Sage Asset Management, L.P.

Analyst

I had a question on the new business pipeline and in terms of what you're seeing. So we had reshoring before the Trump tariffs. And then, of course, we've had the Trump tariffs and everybody is rethinking their supply chains and a lot of companies are trying to move things around and some to the U.S. So I'm just curious, if we were to look at your opportunity set now compared with 3, 6 months ago, just kind of what you're seeing given all the turmoil in the supply chain world?

Harold C. Bevis

Analyst

Yes, Barry, that's a good question. We originally had a page in the deck on that and then pulled it. We didn't know if there would be interest on it. But it is exactly what you're saying that initially when the Trump administration came in, kind of had a flurry of what we call tariff RFQs of people just trying to get their options lined up in case they wanted to change their supply chains.
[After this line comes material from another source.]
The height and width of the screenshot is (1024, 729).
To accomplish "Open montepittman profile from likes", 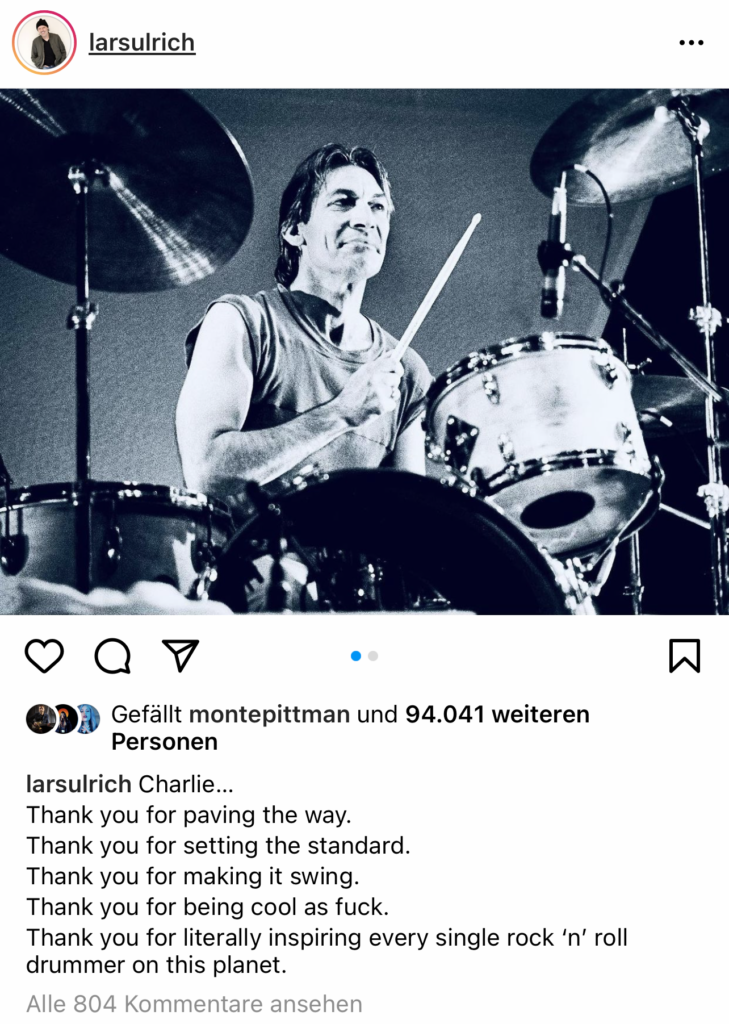I will point(269,714).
Not too much happened. People were eating tariffs and whatnot. We, as a company, have pass-through agreements commercially. So we're not being stung by that, but we have a little bit of a timing thing of scooting it along. In the quarter -- in the second quarter, for instance, we took a little bit of margin compression because we had a decent-sized customer who would not agree to the tariff pass- through until Q3. So a little bit of a timing hit. But now on the RFQs, you see people are getting a little bit more solid in their opinions about what they need to do in order to make the most money in this tariff environment. And they're now are pretty decent-sized RFQs that we're participating in. And they're really in 2 buckets, people that are trying to get their UMCA compliance up to 75% and then European customers who are trying to lower their cost of production by moving supply chains to China from Europe. So we have a decent amount of RFQs that are from -- in Germany, where traditionally we would have quoted on those out of our France and Poland plants. They're saying, hey, we would like to see what it is getting this from China because they don't have the tariff barriers that are happening in the United States. And then in the U.S. and in Mexico, we're seeing opportunities to bring in imported parts and make them in China or Mexico. And we can -- excuse me, in the U.S. or Mexico, and we can do either one. It's lower cost to make them in Mexico. So it boils down to what the end customer wants to do. But we have quite large RFQs right now. It's helping bring opportunities to our prospecting, especially for automotive.

Operator

Operator

And at this time, we have no further questions. I will now turn the call back over to your host for any closing remarks.

Harold C. Bevis

Analyst

Thank you. I appreciate it, and thank you for the good Q&A that we had here today. Our company is quite optimistic about our future. We have a decent amount of one business that's not yet launched and not in the figures we've shown you. So we have another batch on the way that we're readying for launching in the '26 and we got a good carry-in into '26 already. So the base markets that we're in are kind of flat and nervous, but we're using the opportunity to have -- to accelerate our new business program, hire people, spend a little bit more money, not a lot, mainly leasing, but to accelerate the transformation plan of the company. And our transformation plan remains intact. We're not deviating from it and it's working fine for us. And we look forward to speaking about our progress in the next call. Thank you for spending some time with us this morning.

Operator

Operator

And this concludes today's conference call. Thank you for attending.